● **WORK TO COMPLETE**: Reproduce every record exactly as given.
[DATA SHOWN Boundary: Start]
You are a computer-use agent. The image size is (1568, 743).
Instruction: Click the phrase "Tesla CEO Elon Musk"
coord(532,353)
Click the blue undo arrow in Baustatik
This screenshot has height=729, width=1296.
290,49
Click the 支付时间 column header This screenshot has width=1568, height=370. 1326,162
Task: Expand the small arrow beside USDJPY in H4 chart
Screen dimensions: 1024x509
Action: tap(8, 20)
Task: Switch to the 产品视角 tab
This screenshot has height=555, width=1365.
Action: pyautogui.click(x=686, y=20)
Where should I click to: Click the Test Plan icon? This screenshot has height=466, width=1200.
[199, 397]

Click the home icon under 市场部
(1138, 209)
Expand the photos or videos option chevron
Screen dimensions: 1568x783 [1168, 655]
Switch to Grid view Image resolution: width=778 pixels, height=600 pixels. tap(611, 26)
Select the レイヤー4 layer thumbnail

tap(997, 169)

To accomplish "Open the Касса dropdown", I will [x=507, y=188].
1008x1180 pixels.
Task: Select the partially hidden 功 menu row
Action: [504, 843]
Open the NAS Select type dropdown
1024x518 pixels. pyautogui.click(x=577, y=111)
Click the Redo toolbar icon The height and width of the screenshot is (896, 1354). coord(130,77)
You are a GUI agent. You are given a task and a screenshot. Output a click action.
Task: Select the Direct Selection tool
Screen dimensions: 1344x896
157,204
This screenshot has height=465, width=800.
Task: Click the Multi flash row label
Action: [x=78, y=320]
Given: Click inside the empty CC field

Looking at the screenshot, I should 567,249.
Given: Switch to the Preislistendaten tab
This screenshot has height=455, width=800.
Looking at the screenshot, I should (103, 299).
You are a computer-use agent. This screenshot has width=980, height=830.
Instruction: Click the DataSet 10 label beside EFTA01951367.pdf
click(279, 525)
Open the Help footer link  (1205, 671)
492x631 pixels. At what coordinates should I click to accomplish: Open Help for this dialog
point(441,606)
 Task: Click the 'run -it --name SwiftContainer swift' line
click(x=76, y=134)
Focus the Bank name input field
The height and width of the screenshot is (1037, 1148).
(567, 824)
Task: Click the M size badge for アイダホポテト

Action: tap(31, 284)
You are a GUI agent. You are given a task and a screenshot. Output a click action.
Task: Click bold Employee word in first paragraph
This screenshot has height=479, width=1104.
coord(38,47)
[DATA SHOWN Boundary: End]
● **RESULT OF THE TASK**:
You are a computer-use agent. The image size is (1568, 743).
Instruction: Click the phrase "Tesla CEO Elon Musk"
coord(532,353)
Click the blue undo arrow in Baustatik
This screenshot has height=729, width=1296.
290,49
Click the 支付时间 column header This screenshot has width=1568, height=370. 1326,162
Task: Expand the small arrow beside USDJPY in H4 chart
Screen dimensions: 1024x509
Action: tap(8, 20)
Task: Switch to the 产品视角 tab
This screenshot has height=555, width=1365.
Action: pyautogui.click(x=686, y=20)
Where should I click to: Click the Test Plan icon? This screenshot has height=466, width=1200.
[199, 397]

Click the home icon under 市场部
(1138, 209)
Expand the photos or videos option chevron
Screen dimensions: 1568x783 [1168, 655]
Switch to Grid view Image resolution: width=778 pixels, height=600 pixels. tap(611, 26)
Select the レイヤー4 layer thumbnail

tap(997, 169)

To accomplish "Open the Касса dropdown", I will [x=507, y=188].
1008x1180 pixels.
Task: Select the partially hidden 功 menu row
Action: [504, 843]
Open the NAS Select type dropdown
1024x518 pixels. pyautogui.click(x=577, y=111)
Click the Redo toolbar icon The height and width of the screenshot is (896, 1354). coord(130,77)
You are a GUI agent. You are given a task and a screenshot. Output a click action.
Task: Select the Direct Selection tool
Screen dimensions: 1344x896
157,204
This screenshot has height=465, width=800.
Task: Click the Multi flash row label
Action: [x=78, y=320]
Given: Click inside the empty CC field

Looking at the screenshot, I should 567,249.
Given: Switch to the Preislistendaten tab
This screenshot has height=455, width=800.
Looking at the screenshot, I should (103, 299).
You are a computer-use agent. This screenshot has width=980, height=830.
Instruction: Click the DataSet 10 label beside EFTA01951367.pdf
click(279, 525)
Open the Help footer link  (1205, 671)
492x631 pixels. At what coordinates should I click to accomplish: Open Help for this dialog
point(441,606)
 Task: Click the 'run -it --name SwiftContainer swift' line
click(x=76, y=134)
Focus the Bank name input field
The height and width of the screenshot is (1037, 1148).
(567, 824)
Task: Click the M size badge for アイダホポテト

Action: tap(31, 284)
You are a GUI agent. You are given a task and a screenshot. Output a click action.
Task: Click bold Employee word in first paragraph
This screenshot has height=479, width=1104.
coord(38,47)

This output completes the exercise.